Teoriden iki sonuç çıkar:
- STIBP'nin etkisi yalnızca SMT aktifken vardır. Core başına bir thread varken izole edilecek bir sibling yoktur, bu yüzden kernel onu çalışan SMT processor'ları olmayan sistemlerde arm etmez.
- IBRS / enhanced IBRS yürürlükteyken zaten cross-thread injection'ı kapsar, bu yüzden STIBP ayrıca set edilmesi gerekmez. Intel eIBRS'te STIBP koruması ima edilir; AMD Automatic IBRS userspace'i korumaz ve legacy IBRS, userspace'e dönüşte bit'i temizler, bu yüzden o yollar STIBP'yi açıkça enable eder.
Walkthrough¶
STIBP, IA32_SPEC_CTRL MSR'ı üzerinden sunulur. Kavramsal olarak kernel, bit
1'i herhangi bir IBRS bit'inin yanında set eder:
IA32_SPEC_CTRL (MSR 0x48)
bit 0 IBRS - Indirect Branch Restricted Speculation
bit 1 STIBP - Single Thread Indirect Branch Predictors
bit 2 SSBD - Speculative Store Bypass Disable
Topyekûn STIBP, "indirect branch prediction'ı disable et"e yakın davrandığı ve
SMT hardware'inde büyük regression'lara yol açtığı için, Linux onu
spectre_v2_user= üzerinden opt-in yapar:
spectre_v2_user=prctl # IBPB+STIBP off by default; per-process via prctl()

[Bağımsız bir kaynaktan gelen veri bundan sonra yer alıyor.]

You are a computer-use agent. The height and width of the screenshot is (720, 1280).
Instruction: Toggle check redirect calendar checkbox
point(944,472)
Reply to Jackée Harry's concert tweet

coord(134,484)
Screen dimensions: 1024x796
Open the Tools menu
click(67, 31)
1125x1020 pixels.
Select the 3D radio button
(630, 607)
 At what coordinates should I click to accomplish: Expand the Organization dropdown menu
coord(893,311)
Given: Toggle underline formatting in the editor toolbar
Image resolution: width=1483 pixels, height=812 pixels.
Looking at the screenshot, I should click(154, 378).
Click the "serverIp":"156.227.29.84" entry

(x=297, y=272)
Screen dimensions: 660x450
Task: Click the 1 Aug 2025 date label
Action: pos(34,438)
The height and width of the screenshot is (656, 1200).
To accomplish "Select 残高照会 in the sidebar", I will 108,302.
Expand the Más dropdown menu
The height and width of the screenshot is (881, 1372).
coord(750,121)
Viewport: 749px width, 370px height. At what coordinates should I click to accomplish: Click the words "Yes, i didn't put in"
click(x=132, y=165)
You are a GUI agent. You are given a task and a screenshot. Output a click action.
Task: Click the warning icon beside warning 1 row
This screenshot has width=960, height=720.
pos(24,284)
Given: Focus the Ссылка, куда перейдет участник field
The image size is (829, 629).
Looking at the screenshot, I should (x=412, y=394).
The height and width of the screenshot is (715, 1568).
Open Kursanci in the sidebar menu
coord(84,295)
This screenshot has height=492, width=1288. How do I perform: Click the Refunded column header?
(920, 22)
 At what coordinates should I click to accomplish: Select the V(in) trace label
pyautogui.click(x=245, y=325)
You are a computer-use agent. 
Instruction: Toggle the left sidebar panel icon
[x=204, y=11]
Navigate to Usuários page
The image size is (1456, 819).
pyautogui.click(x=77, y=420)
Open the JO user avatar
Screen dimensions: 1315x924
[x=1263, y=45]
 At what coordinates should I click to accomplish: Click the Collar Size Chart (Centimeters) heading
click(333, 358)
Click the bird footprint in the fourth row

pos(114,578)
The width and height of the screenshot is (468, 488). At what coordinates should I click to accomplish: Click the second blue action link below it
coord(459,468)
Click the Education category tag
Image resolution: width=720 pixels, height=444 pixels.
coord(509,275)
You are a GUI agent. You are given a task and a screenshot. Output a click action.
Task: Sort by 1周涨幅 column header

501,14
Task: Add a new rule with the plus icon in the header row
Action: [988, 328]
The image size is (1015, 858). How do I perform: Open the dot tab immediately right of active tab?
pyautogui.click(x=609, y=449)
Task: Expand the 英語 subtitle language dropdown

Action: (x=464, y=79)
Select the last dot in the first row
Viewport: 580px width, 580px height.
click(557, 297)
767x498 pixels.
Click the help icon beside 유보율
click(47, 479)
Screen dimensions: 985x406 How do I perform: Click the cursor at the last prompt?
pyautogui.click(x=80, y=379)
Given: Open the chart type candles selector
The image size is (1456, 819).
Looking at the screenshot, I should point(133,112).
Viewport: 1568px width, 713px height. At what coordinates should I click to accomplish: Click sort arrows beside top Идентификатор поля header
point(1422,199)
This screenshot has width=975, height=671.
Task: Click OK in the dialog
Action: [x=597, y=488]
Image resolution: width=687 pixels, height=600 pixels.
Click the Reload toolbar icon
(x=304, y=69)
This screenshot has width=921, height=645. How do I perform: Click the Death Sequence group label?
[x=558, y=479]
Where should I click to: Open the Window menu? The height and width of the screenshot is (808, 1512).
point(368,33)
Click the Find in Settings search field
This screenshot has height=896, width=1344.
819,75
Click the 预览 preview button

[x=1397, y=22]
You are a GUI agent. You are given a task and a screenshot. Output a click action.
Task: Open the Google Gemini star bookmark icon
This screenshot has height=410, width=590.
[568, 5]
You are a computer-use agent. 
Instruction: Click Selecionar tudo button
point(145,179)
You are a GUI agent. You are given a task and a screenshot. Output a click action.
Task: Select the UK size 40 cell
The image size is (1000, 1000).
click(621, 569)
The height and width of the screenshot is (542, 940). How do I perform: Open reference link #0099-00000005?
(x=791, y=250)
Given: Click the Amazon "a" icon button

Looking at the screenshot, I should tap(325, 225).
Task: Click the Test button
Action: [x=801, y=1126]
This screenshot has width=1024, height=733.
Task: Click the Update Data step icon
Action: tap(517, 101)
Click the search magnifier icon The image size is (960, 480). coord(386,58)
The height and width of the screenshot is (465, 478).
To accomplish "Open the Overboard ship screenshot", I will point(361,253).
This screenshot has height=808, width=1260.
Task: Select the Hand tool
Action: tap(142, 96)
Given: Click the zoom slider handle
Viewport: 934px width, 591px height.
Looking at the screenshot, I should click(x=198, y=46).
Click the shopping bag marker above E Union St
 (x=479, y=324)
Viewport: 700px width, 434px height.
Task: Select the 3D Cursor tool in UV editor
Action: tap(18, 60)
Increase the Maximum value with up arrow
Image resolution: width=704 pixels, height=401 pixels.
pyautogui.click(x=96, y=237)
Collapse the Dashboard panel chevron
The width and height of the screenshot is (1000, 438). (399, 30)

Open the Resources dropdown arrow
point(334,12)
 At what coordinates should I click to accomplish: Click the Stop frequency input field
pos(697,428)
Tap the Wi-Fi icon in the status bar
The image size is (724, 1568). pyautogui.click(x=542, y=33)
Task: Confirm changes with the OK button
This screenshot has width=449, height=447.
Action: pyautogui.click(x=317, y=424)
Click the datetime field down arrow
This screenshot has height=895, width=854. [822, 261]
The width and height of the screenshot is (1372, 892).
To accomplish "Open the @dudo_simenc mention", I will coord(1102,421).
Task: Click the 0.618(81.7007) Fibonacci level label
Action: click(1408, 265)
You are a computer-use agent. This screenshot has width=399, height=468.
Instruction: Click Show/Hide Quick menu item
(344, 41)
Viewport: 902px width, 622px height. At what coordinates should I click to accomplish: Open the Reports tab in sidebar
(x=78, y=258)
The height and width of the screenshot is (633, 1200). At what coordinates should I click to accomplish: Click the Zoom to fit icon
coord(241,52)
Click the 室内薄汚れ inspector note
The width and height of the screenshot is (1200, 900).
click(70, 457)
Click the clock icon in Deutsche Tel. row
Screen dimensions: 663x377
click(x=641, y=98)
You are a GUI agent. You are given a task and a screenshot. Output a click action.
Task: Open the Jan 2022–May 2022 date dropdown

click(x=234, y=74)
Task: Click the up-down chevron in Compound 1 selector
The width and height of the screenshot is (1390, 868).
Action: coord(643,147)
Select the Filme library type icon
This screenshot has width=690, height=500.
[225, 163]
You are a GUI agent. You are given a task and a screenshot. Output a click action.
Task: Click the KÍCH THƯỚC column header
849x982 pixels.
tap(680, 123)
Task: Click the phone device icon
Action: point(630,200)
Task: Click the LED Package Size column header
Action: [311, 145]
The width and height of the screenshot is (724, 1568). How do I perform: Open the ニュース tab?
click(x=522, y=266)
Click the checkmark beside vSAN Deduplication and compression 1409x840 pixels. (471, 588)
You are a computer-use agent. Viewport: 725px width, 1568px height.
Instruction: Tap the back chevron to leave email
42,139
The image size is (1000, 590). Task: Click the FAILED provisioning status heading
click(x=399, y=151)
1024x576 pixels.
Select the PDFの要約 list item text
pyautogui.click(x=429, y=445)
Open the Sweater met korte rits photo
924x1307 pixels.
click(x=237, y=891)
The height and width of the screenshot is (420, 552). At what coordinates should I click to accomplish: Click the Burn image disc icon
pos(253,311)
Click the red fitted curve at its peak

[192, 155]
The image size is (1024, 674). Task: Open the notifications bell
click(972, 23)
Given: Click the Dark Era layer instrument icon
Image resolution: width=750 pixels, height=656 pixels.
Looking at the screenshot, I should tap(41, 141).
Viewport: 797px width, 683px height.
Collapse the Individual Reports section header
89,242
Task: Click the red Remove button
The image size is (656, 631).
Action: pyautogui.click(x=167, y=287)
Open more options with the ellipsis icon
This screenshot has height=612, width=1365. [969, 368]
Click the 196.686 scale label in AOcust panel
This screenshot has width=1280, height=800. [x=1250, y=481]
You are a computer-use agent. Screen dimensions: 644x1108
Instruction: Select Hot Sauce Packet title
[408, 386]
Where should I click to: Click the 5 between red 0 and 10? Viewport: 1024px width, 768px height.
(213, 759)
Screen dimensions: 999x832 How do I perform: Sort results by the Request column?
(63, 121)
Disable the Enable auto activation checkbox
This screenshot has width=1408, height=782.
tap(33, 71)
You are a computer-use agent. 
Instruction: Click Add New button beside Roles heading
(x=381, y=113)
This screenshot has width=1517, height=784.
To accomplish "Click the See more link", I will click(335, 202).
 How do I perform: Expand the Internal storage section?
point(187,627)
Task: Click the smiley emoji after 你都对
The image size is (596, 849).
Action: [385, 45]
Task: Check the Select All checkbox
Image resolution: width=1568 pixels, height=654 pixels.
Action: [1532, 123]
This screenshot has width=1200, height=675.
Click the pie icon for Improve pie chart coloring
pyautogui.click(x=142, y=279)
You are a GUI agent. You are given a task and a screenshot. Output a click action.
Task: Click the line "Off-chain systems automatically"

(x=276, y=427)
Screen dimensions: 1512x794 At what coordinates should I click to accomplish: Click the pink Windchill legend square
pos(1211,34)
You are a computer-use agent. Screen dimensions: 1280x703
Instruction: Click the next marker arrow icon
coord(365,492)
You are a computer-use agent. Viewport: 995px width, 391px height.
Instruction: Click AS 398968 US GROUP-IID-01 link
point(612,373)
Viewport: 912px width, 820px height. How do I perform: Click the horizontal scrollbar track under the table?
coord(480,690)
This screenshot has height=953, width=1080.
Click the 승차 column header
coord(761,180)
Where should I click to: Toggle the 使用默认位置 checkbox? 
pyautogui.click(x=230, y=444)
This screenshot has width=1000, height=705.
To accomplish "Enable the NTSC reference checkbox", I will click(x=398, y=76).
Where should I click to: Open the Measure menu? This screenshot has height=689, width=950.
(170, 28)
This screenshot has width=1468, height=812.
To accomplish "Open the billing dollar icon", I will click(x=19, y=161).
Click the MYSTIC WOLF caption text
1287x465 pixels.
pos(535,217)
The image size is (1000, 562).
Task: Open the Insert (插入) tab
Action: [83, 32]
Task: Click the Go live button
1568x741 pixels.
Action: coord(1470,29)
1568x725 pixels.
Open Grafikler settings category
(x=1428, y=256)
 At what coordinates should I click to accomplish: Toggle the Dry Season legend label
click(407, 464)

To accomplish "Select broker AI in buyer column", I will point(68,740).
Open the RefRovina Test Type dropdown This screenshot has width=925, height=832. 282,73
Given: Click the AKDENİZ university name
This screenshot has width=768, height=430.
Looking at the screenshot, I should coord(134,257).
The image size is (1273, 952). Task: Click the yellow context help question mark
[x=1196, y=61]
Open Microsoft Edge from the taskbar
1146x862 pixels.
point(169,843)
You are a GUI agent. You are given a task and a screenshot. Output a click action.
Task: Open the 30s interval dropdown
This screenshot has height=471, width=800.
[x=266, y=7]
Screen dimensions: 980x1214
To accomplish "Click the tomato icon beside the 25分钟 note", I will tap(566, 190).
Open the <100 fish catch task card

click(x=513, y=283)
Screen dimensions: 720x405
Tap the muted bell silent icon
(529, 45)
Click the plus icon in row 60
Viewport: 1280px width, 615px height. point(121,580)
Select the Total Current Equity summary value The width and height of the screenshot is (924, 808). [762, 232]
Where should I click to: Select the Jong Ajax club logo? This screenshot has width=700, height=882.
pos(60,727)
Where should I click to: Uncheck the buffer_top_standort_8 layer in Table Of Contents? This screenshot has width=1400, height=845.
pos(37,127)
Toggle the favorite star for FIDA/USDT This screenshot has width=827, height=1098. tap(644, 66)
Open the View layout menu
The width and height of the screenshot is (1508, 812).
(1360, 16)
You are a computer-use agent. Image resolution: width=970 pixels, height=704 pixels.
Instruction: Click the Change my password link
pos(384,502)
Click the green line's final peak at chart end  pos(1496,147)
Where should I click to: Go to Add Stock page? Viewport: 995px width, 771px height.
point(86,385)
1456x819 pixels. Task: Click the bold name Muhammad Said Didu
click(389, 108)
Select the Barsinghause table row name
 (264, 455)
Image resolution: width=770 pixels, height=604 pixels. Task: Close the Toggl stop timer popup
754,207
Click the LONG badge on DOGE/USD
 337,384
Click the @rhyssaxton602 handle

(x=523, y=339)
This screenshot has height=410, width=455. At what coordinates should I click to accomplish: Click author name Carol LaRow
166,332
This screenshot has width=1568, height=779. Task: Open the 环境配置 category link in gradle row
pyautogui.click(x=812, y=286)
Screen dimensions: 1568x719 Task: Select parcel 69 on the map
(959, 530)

spectre_v2_user=prctl,ibpb # IBPB applied globally; STIBP only for opted-in tasks
spectre_v2_user=seccomp # like prctl, but seccomp tasks get STIBP unconditionally
spectre_v2_user=seccomp,ibpb # IBPB global; STIBP for seccomp + opted-in tasks
spectre_v2_user=on # force STIBP/IBPB on
spectre_v2_user=off # disable
spectre_v2_user=auto # kernel chooses
STIBP durum satırı dahil runtime state'i kontrol edin:
cat /sys/devices/system/cpu/vulnerabilities/spectre_v2
# e.g. Mitigation: Enhanced IBRS, IBPB: conditional, RSB filling, ...; STIBP: conditional
sysfs raporu şunlardan birini kullanır:
STIBP: disabledSTIBP: forcedSTIBP: conditional
Bir task, prctl() ile process başına koruma talep edebilir:
#include <sys/prctl.h>
prctl(PR_SET_SPECULATION_CTRL, PR_SPEC_INDIRECT_BRANCH,
PR_SPEC_DISABLE, 0, 0); /* enable STIBP for this task */
Warning
Topyekûn STIBP büyük bir performance kaybı olabilir. Varsayılan değiştirilirken tartışıldığı gibi, onu geniş çapta enable etmek etkilenen workload'lar için indirect branch prediction'ı fiilen kapatır; kernel'in onu always-on yerine conditional/opt-in göndermesinin nedeni budur. STIBP ayrıca, gerçekten SMT-enabled processor'ları çalışmayan herhangi bir sistemde disable edilir.
Detection¶
/sys/devices/system/cpu/vulnerabilities/spectre_v2, STIBP'nin disabled,
forced veya conditional olup olmadığını raporlar. CPUID leaf 7 EDX bit 27
hardware desteğini gösterir; IA32_SPEC_CTRL[1]'in değeri (msr driver
üzerinden register 0x48 olarak okunabilir) şu an set olup olmadığını yansıtır.
Mitigation¶
Kapsam ve sınırlamalar:
- Yalnızca cross-thread (sibling) yolu. STIBP, same-thread Spectre v2'yi ele almaz; bunun için retpoline, indirect-branch-restricted-speculation veya enhanced-ibrs gerekir. Ayrıca bir context switch içindeki önceki BTB eğitimini flush etmez — o indirect-branch-prediction-barrier (IBPB)'dir.
- IBRS/eIBRS altında gereksiz. İlgili privilege transition'ları için IBRS aktifken STIBP gereksizdir, bu yüzden kernel onu çift-arm etmekten kaçınır.
- SMT-kapılı. Aktif SMT sibling'leri olmadan etkisi yoktur (ve enable edilmez).